Optimal bound for PCA with outliers using higher-degree Voronoi diagrams 使用高度Voronoi图的PCA与异常值的最优界

IF 0.7 4区计算机科学 Q4 MATHEMATICS

Computational Geometry-Theory and Applications

Pub Date : 2025-11-03 DOI: 10.1016/j.comgeo.2025.102231

Sajjad Hashemian , Mohammad Saeed Arvenaghi , Ebrahim Ardeshir-Larijani

In this paper, we introduce new algorithms for Principal Component Analysis (PCA) with outliers. Utilizing techniques from computational geometry, specifically higher-degree Voronoi diagrams, we navigate to the optimal subspace for PCA even in the presence of outliers. This approach achieves an optimal solution with time complexity of

n^{d + O (1)} poly (n, d)

. Additionally, we present a randomized algorithm with complexity

O (n^{r} \log (1 / δ) / C (d, r, α)) poly (n, d)

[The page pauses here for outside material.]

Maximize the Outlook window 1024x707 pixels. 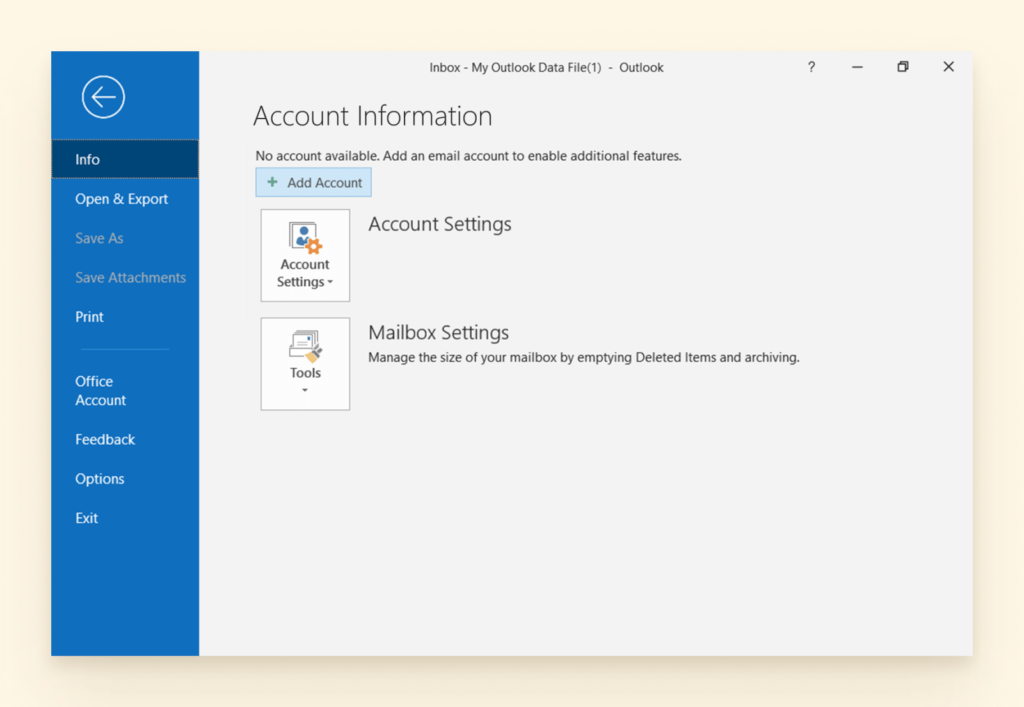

. Our approach leverages properties of high-dimensional spaces and the separation condition of outliers to efficiently recover the optimal subspace. Our results demonstrate that higher-degree Voronoi diagrams, combined with probabilistic subspace selection techniques, provide an effective and scalable solution for PCA with outliers.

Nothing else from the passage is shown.